__What is required__.
Determine how many lines below contain the word "Task", then write that number by itself.

__Material to process__.
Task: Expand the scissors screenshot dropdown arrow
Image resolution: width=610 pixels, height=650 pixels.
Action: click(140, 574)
* * *
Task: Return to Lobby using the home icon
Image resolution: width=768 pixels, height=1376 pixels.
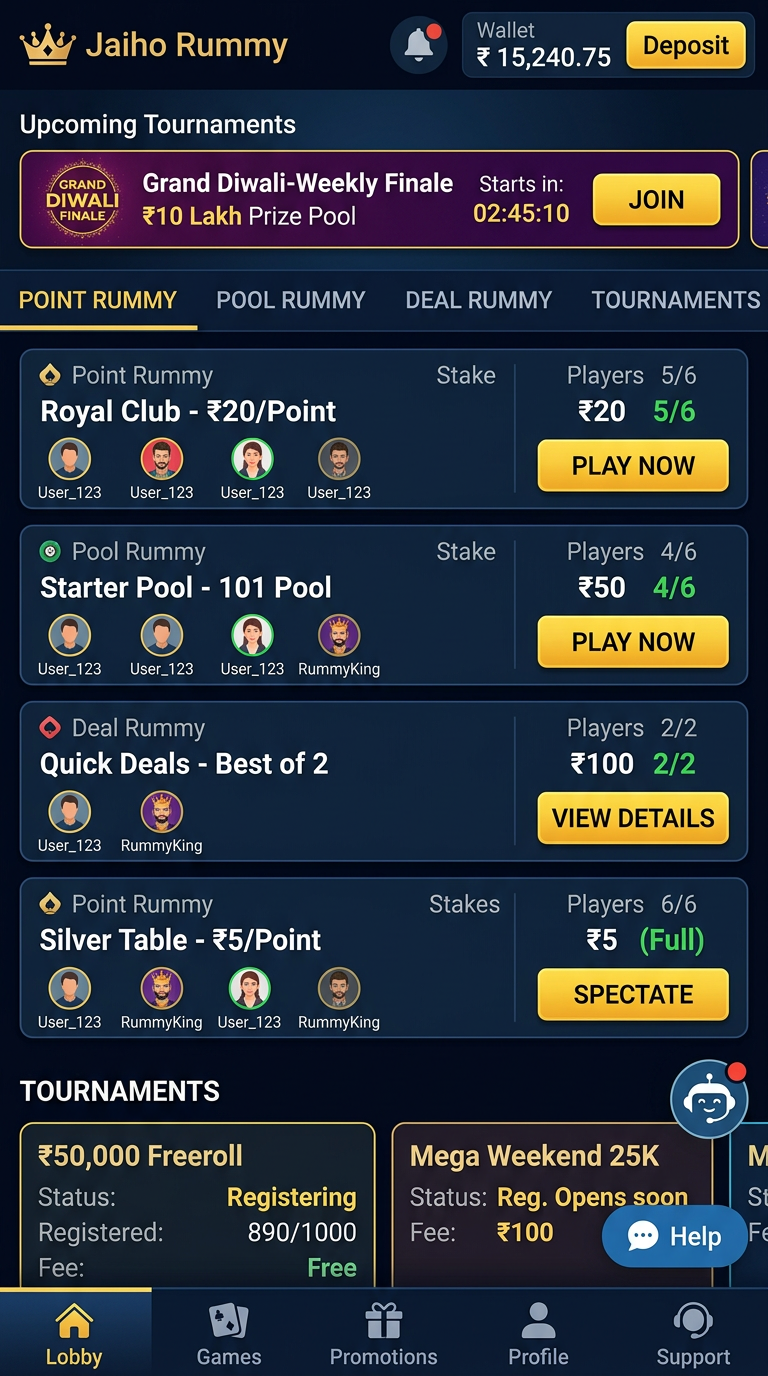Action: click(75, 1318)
...
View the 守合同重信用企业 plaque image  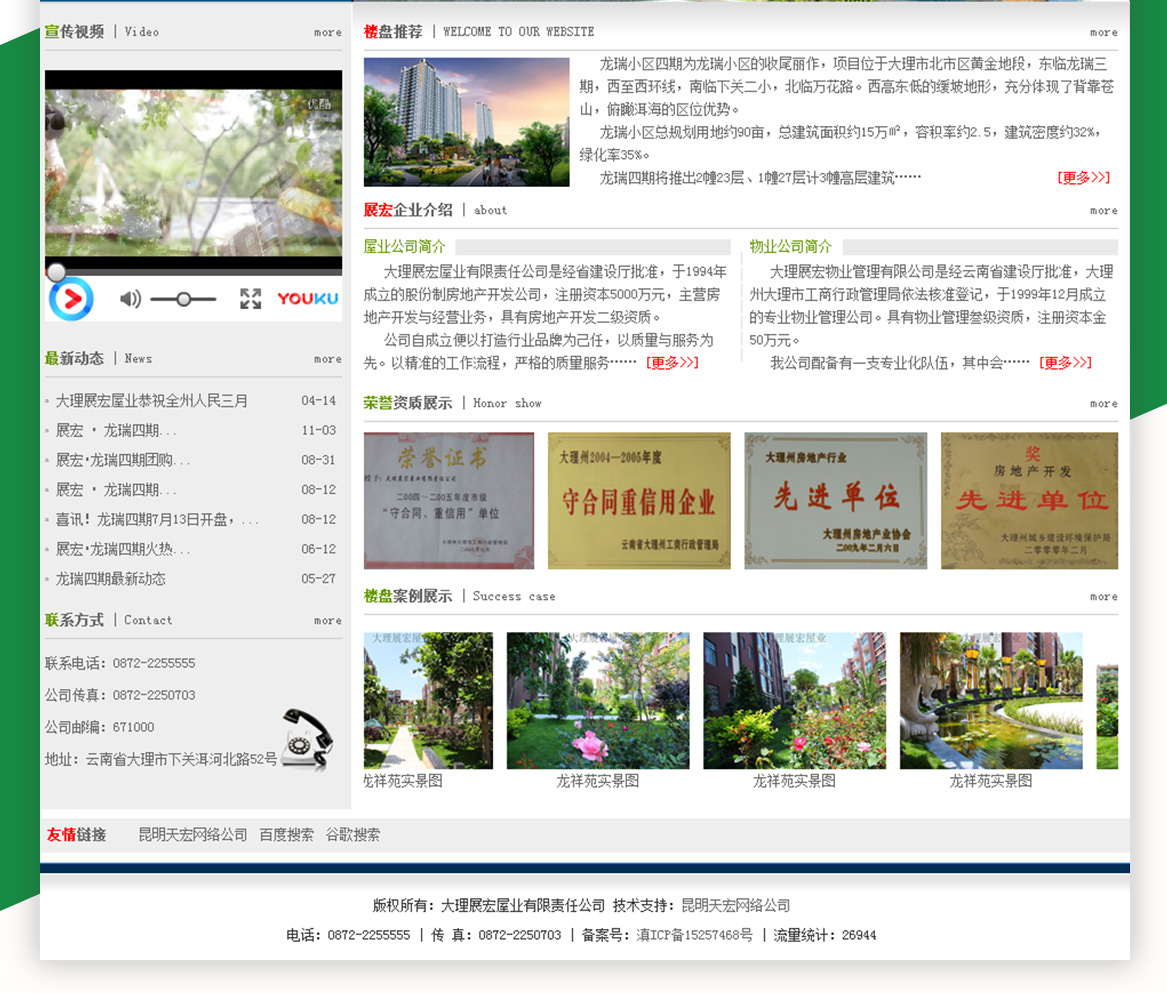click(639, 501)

__Written solution__.
2